Copy the text of every record below word for word, without the pictures.

**Material supplied:**
————————

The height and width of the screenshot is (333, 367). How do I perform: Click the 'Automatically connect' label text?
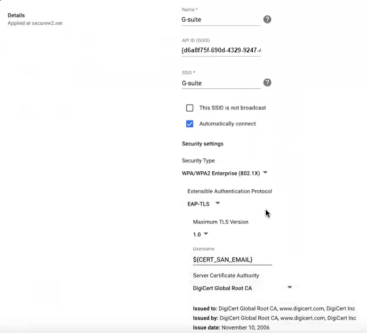tap(227, 124)
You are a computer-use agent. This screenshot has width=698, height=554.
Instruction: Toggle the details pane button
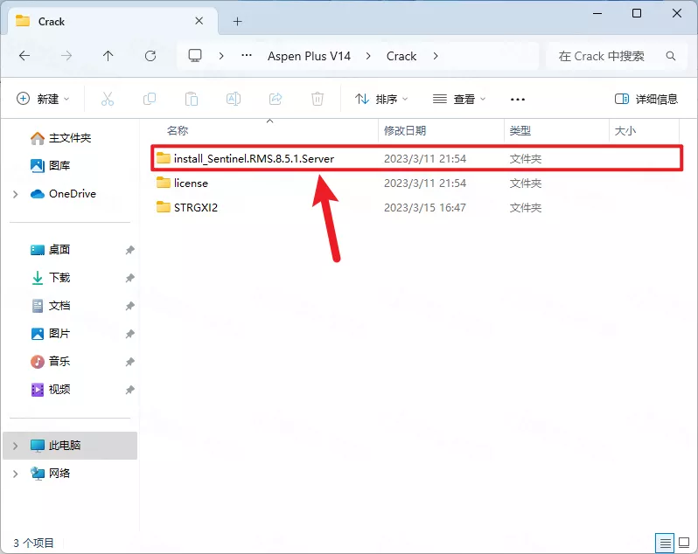646,99
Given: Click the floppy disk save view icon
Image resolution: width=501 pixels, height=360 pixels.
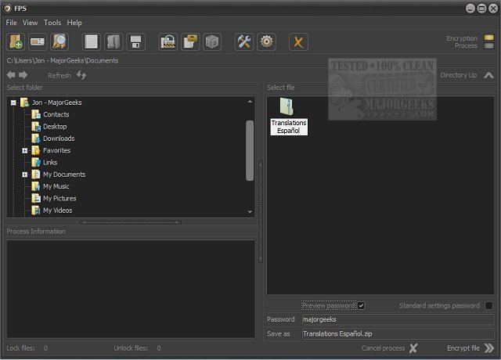Looking at the screenshot, I should (135, 41).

————————

**Exercise result:**
The height and width of the screenshot is (333, 367). How do I perform: Click the 'Automatically connect' label text?
tap(227, 124)
You are a computer-use agent. This screenshot has width=698, height=554.
Instruction: Toggle the details pane button
646,99
Given: Click the floppy disk save view icon
Image resolution: width=501 pixels, height=360 pixels.
Looking at the screenshot, I should (135, 41).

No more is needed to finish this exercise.